This work addresses the high computational and memory costs of traditional A* algorithms in large-scale, complex environments, as well as the limited spatial awareness of existing large language model–based path planning methods, which often produce geometrically inconsistent waypoints in topologically intricate regions. To overcome these limitations, the study introduces, for the first time, the spatial grounding capability of vision–language models into path planning. It integrates multimodal perception with incremental heuristic search and proposes an adaptive decay mechanism to dynamically suppress the influence of uncertain waypoints. The resulting approach generates near-optimal, geometrically consistent trajectories in highly cluttered and topologically complex environments, significantly reducing computational and memory overhead while enhancing planning efficiency and robustness.

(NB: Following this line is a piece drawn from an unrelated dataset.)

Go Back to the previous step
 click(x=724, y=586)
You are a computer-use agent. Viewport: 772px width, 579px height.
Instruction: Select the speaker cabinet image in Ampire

Autonomous path planning requires a synergy between global reasoning and geometric precision, especially in complex or cluttered environments. While classical A* is valued for its optimality, it incurs prohibitive computational and memory costs in large-scale scenarios. Recent attempts to mitigate these limitations by using Large Language Models for waypoint guidance remain insufficient, as they rely only on text-based reasoning without spatial grounding. As a result, such models often produce incorrect waypoints in topologically complex environments with dead ends, and lack the perceptual capacity to interpret ambiguous physical boundaries. These inconsistencies lead to costly corrective expansions and undermine the intended computational efficiency. We introduce MMP-A*, a multimodal framework that integrates the spatial grounding capabilities of vision-language models with a novel adaptive decay mechanism. By anchoring high-level reasoning in physical geometry, the framework produces coherent waypoint guidance that addresses the limitations of text-only planners. The adaptive decay mechanism dynamically regulates the influence of uncertain waypoints within the heuristic, ensuring geometric validity while substantially reducing memory overhead. To evaluate robustness, we test the framework in challenging environments characterized by severe clutter and topological complexity. Experimental results show that MMP-A* achieves near-optimal trajectories with significantly reduced operational costs, demonstrating its potential as a perception-grounded and computationally efficient paradigm for autonomous navigation.